The band's fifth album, simply entitled Peste Noire, was released in June 2013 on the label La mesnie Herlequin. It was entirely composed, recorded and mixed by Famine from September 2012 to February 2013 at his home studio in the Auvergne, itself called "La mesnie Herlequin studio". The new line-up revolves around Famine (vocals, guitars, bass, various drums, bells ...) and Ardraos (drums, accordion), plus a plethora of guests.[32] These include additional vocalists (from the more typical Swedish black metal vocals of Ravenlord and Melkor of "Woods of Infinity" and the Ukrainian death growls of Hate Forest/Drudkh's Roman Saenko, to Audrey Sylvain's clean female vocals), as well as additional instrumental musicians; some of which enrich the album with more traditional/folk influences (such as accordion, hurdy-gurdy, flute), some more classical (i.e. cello), and others just downright strange (e.g. carnyx, lituus).[33] The album, which is anti-urban ("Niquez vos villes" [Go fuck your cities]), explores themes of local history, notably of the legends ("Le clebs noir de Pontgibaud" [The black mutt/dog of Pontgibaud]) and literature ("Démonarque") of the Auvergne, by providing a reinterpretation of a Crusade song from the thirteenth century troubadour Gauceran de Saint-Leidier hailing from the Bishopric of Velay, as well as delving into national Medieval history ("La bêche et l'épée contre l'usurier" [The spade and the sword against the usurer]), and that of the beginning of the 1940s ("Le retour de la peste" [The return of the plague]).[34] Famine also tries his hand at pure Oi! as demonstrated on the track "La Blonde" (the Blond), dedicated to beer.[35]

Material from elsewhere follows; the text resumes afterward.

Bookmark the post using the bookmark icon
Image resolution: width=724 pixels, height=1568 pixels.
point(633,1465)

In July 2014 a collaborative split 12 inch LP was forged with Parisian group Diapsiquir, called Rats des Villes VS Rats des Champs [lit. "City Rats VS Country Rats"], released by La mesnie Herlequin. Peste Noire took the famous poem "Le rat de ville et le rat des champs" by Jean de La Fontaine as its main inspiration behind the split's title.[36] Some perceived this release as the confrontation of two irreconcilable worlds; However Famine talks of Diapsiquir as the group which best embodies contemporary urban France, and so is the one which is most symbolically appropriate to oppose his rural black metal.[2]

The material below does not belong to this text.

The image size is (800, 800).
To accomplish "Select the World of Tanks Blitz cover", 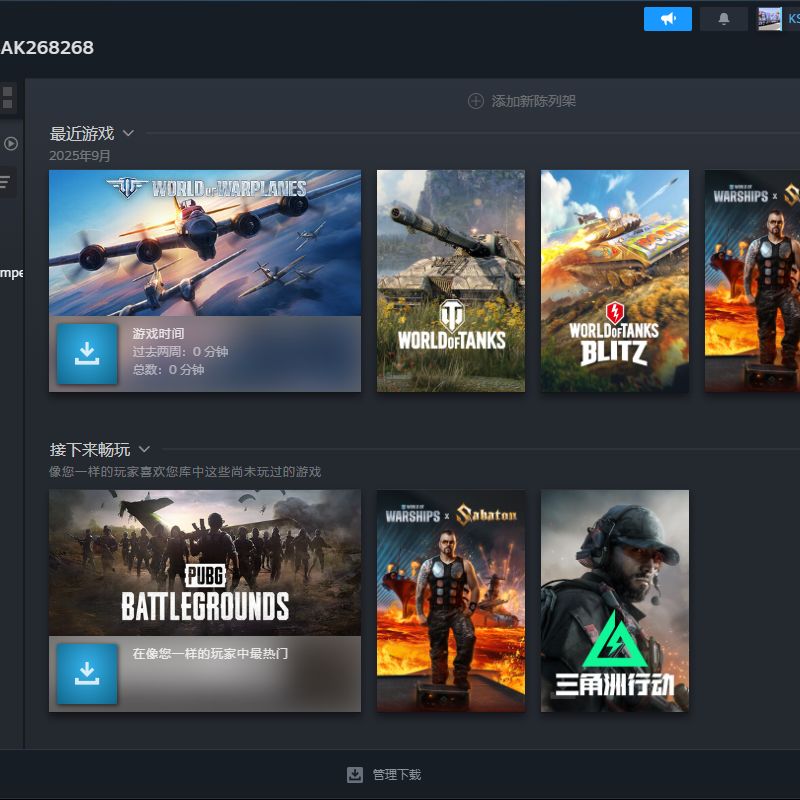I will pyautogui.click(x=614, y=280).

La Chaise-Dyable, the band's sixth album, recorded once again by Famine in "La mesnie Herlequin studio" with the support of drummer / accordionist Ardraos, saw the light of day in April 2015. In black metal that sees frenetic electric guitars ("Payés sur la bête") vying with acoustic and bucolic lulls ("Avant le putsch"),[37] Famine continues to anchor his themes in everyday life.[38] He recounts the loneliness of rural nights ("À la Chaise-Dyable"), the harsh climate of the Livradois and of his ethylic flights of fancy to flee from them ("Quand je bois du vin", a drinking song featuring Audrey inspired by a sixteenth century's Tourdion).[39] In lyrics both hallucinatory ("Le Diable existe"), and fantastical ("Le dernier putsch"), his village La Chaise-Dieu (from the Occitan "Chasa Dieu", literally "House of God") becomes "La Chaise-Dyable", a bastion haunted by the Devil where coups against the capital are fermented. In a first for the group, the second version of the song "Dans ma nuit" was the subject of a professional music video directed by Anaon Productions.[40]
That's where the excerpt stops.